Langkah pertama: meluncurkan lima pelampung di sekitar Blue Serengeti pada musim gugur yang akan memonitor kehadiran hiu. Kelak, data-data ini akan digunakan untuk usaha mengubah area tersebut menjadi situs Warisan Lautan Dunia yang dilindungi, seperti Great Barrier Reef di Australia.
Kebutuhan untuk pengawasan jangka panjan di lautan sangat mendesak, tidak hanya untuk menyelamatkan Blue Serengeti, namun juga untuk pengelolaan perikanan jangka panjang. Sebagai contoh kasus, ilmuwan kelautan perlu melihat apa yang terjadi pada Gulf of Maine di Amerika Utara, di mana persediaan ikan di sana begitu habis sehingga dewan penasehat membatasi penangkapan ikan cod hingga 77 persen.
Secara historis, jumlah ikan berasal dari catatan tangkapan manusia.
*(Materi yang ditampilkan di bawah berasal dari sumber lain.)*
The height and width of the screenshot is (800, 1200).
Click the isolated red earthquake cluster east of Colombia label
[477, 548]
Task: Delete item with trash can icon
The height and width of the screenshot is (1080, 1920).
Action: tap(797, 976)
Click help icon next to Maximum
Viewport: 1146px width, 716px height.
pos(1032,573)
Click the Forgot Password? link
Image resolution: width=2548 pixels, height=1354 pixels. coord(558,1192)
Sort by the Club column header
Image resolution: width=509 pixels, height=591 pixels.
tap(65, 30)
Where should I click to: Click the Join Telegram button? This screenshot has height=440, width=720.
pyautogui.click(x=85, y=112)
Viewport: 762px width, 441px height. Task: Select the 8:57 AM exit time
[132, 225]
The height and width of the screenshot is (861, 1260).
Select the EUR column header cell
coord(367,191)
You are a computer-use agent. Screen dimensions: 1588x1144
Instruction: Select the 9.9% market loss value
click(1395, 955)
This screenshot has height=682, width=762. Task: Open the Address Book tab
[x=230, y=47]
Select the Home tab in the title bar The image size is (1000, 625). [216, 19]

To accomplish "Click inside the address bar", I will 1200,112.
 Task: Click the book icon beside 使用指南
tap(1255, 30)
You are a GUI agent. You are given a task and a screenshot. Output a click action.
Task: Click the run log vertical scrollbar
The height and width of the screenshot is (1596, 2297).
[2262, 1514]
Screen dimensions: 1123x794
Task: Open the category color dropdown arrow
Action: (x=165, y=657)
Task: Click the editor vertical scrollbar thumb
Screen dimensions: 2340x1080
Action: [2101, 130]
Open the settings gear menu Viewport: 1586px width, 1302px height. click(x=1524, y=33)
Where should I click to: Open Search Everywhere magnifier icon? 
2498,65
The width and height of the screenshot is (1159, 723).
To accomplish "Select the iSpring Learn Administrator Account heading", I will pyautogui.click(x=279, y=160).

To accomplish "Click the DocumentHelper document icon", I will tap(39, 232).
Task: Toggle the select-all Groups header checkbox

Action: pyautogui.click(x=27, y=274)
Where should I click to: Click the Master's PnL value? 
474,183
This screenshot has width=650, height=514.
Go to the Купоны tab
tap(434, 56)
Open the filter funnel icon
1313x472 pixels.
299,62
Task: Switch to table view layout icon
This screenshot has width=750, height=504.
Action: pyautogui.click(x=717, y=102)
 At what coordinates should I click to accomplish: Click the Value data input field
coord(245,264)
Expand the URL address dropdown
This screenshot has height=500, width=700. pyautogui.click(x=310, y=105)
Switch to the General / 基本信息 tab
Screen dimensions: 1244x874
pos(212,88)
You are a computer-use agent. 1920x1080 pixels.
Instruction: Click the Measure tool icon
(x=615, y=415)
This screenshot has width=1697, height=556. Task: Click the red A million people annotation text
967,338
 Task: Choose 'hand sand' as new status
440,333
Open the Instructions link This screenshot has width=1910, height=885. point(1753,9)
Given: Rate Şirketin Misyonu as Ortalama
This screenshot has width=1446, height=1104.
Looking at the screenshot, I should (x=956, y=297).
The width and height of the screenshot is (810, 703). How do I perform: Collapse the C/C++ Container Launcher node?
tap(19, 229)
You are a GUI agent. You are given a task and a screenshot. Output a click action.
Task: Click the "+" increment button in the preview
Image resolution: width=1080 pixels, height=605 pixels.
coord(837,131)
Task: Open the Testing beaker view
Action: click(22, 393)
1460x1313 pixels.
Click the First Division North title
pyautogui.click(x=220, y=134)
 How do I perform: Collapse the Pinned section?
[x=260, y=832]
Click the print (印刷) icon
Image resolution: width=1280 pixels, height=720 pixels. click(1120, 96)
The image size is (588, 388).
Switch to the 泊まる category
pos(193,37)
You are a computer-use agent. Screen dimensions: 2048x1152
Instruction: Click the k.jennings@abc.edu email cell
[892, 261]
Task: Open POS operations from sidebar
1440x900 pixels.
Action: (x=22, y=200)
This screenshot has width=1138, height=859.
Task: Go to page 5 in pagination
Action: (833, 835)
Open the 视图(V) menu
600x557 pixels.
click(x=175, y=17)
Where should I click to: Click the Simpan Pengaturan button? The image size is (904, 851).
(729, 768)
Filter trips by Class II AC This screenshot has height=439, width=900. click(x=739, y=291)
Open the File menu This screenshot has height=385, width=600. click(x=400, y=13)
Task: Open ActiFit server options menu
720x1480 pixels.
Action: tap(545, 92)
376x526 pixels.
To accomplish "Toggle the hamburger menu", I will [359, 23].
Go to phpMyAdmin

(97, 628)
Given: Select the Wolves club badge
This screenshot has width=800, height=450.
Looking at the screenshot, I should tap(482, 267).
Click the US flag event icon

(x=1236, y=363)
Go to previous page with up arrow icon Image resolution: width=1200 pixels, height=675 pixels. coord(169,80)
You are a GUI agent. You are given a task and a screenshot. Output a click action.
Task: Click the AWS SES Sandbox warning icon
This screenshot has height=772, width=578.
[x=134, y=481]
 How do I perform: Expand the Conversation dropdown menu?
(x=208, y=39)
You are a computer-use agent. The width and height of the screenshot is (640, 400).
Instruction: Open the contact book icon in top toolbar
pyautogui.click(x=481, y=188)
Tujuan di masa depan adalah menggunakan teknologi data prediktif untuk memperkirakan di mana sebenarnya ikan berkumpul untuk menciptakan pengelolaan perikanan yang lebih dinamis.
Pemantauan perubahan ekosistem laut juga dapat membantu mengelola perubahan iklim. Kemampuan manusia untuk menghirup oksigen datang dari lautan, yang menyangga CO2 dari atmosfir. Namun peningkatan emisi karbon membuat keasaman laut melonjak. Beberapa sensor yang sama digunakan untuk melacak hewan-hewan laut dapat juga digunakan untuk mengumpulkan data untuk model pemanasan lautan, seperti suhu laut, kadar garam, dan tingkat oksigen.
Cara-cara yang dilakukan para ilmuwan di Amerika di atas juga sudah sepatutnya mulai diterapkan di Indonesia. Dengan lebih dari 17 ribu pulau dan 96 ribu km persegi wilayah laut, ada banyak potensi yang dapat dimanfaatkan dan diteliti di Indonesia. Mulai dari keanekaragaman hayatinya, ekosistem laut, kadar garam, hingga meneliti jumlah biota bawah laut yang terancam atau memiliki potensi meningkatkan ekonomi Indonesia.
Masalah yang sering dihadapi adalah bagaimana menemukan big data analitik yang memudahkan lembaga penelitian di Indonesia untuk mengolah data tentang lautnya. Namun sekarang, masalah tersebut dapat dipecahkan dengan Paques, big data analitik hasil kreasi Indonesia.
Sebagai salah satu pelopor produk big data analitik di Indonesia yang komplit, Paques dapat digunakan tanpa produk-produk lain serta pemrograman dan instalasi yang rumit. Dan dengan adanya fitur self-service, Â para peneliti laut di Indonesia akan mampu mengoperasikannya secara mudah.
Laut, terutama di Indonesia memiliki prospek yang luar biasa cerah jika dikelola dengan baik, dan big data bisa membantu para ilmuwan untuk memunculkan insight-insight yang selama ini tertutup sehingga dapat menyediakan solusi-solusi dari berbagai masalah yang selama ini berasal dari laut, mulai dari konservasi hingga perubahan iklim.